At the issuance of lockdown orders, working from home largely sounded like heaven for most employees and even companies as they saw the opportunity to work on largely their own terms while saving on various overheads. This joy however overlooked the ever existing security concerns associated with millions of workers moving from the office to a remote model. Furthermore, the work-from-home new normal has created a seemingly nonchalant attitude towards cybersecurity as staff often interchange work and family tasks with little support or structure to uphold security best practice.
As such, there is a real risk that your remote staff may be unknowingly putting your company’s data at risk. WFH can potentially lead to data breaches, identity fraud, and a host of other negative consequences for your enterprise.
At DataGroupIT we’ve compiled a list of some of the most notable cybersecurity risks we’ve observed as vulnerabilities to organisations.
File sharing
It is standard practice for companies to encrypt data that’s stored on their network. However, they may not be as diligent in encrypting data that is moving from one place to another outside the parameters of their intranet.
As sensitive information is on the move on a daily basis it makes it particularly vulnerable to interception which can lead to identity fraud, ransomware attacks and the like. Due to the nature of this information, it is therefore essential that encryption be prioritised outside of the traditional work environment, equally as it was prioritised within the organisation.
Phishing attacks
When business operations suddenly or temporarily transition to remote work, staff may become confused as to how to continue to work securely. Phishing is a cyber-attack method that consists of trying to gather personal information using deceptive e-mails and websites. According to America’s Federal Burea of Investigation (FBI), there were ±241 000 phishing attacks in 2020 alone and the number keeps rising.
The primary goal of a phishing attack is to trick the email recipient into believing that the message is something they want or need by masquerading as a trusted entity of some kind. For instance, it may present itself as a request from their bank, a note from someone in their company or a company the victim might regularly do business with.
Home & Public Wi-Fi
Companies usually go to great lengths to secure their remote employees’ work laptops but many do not consider how the Wi-Fi networks that their employees work off of at home may be posing a risk to the security of company data. Here’s a quick question, how often do you update your home router software? Or is that something you just assume your service provider does diligently?

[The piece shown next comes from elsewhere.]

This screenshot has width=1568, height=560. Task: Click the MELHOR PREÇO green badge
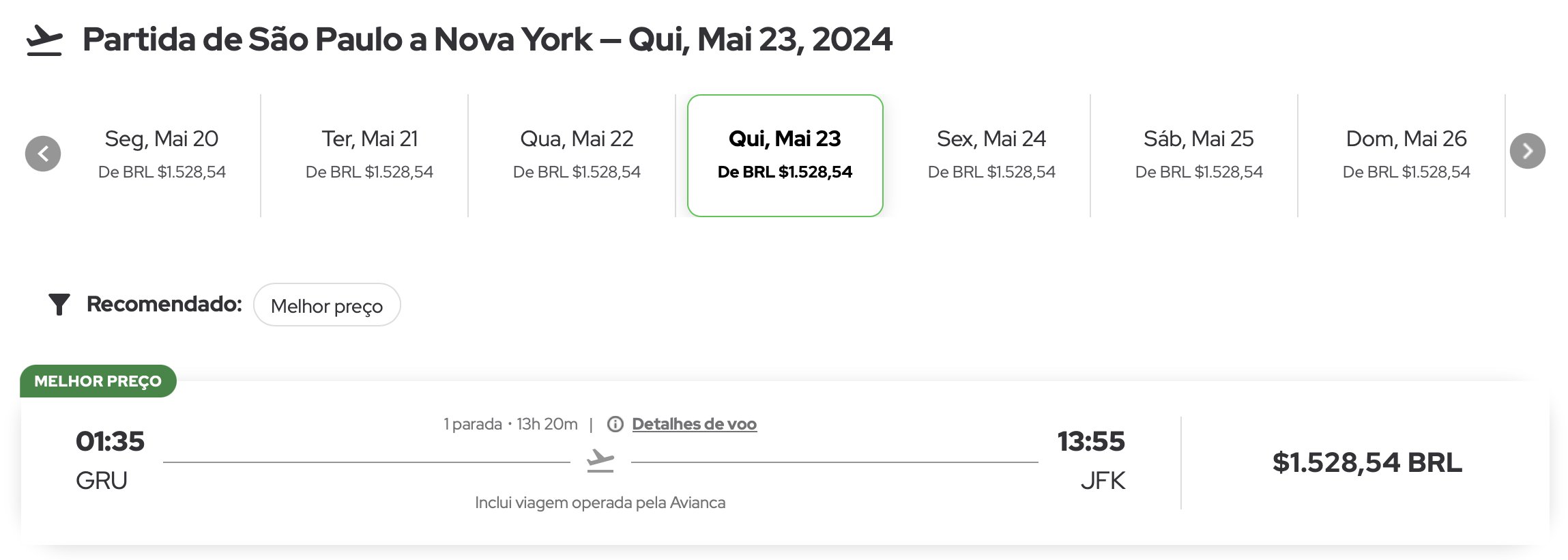point(98,381)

Similar to when updates aren’t completed on other devices such as your smartphone, routers that aren’t updated won’t have security gaps patched, which can lead to data breach risks over time. Additionally, people do not generally utilise security measures such as firewalls on the home networks.
Personal devices
In the absence of a strict company cyber security policy, employees may use personal smartphones and home printers to conduct business remotely, these devices can pose a vast array of security risks. For example, a common trend is the utilisation of work being conducted on a personal mobile device for phone calls, logging into business accounts and the like. This data can potentially be accessed by hackers unless the phone is encrypted.
90% of organizational leadership reported an increase in cyber-attacks since the world stayed home. The main assignment was to ensure that employees had virtual private network (VPN) connections to the network. However many found this to be an overwhelming and time consuming process and as such, this has resulted in undetected security vulnerabilities, which will continue to impact businesses in the months ahead as they continue to adapt.
The silver lining though is that automation to aid enterprises in securing themselves has become more relevant than ever.
For instance, companies rely on cloud computing to work remotely, so why not rely on the cloud to protect systems remotely? Enlisting the services of a managed security service provider (MSSP) can provide the security support that would otherwise be missing when working from home.
A workplace culture of strong cyber security must be instilled company-wide. Security awareness training programs are a must for any organisation and must be implemented from the moment new employees are on-boarded into the enterprise.
DataGroupIT’s 6 Pillar Model allows us to take a strategic and ongoing approach to customers’ security needs, in order to build a long-term plan for a customized cyber security strategy with the best-in-class global security vendors.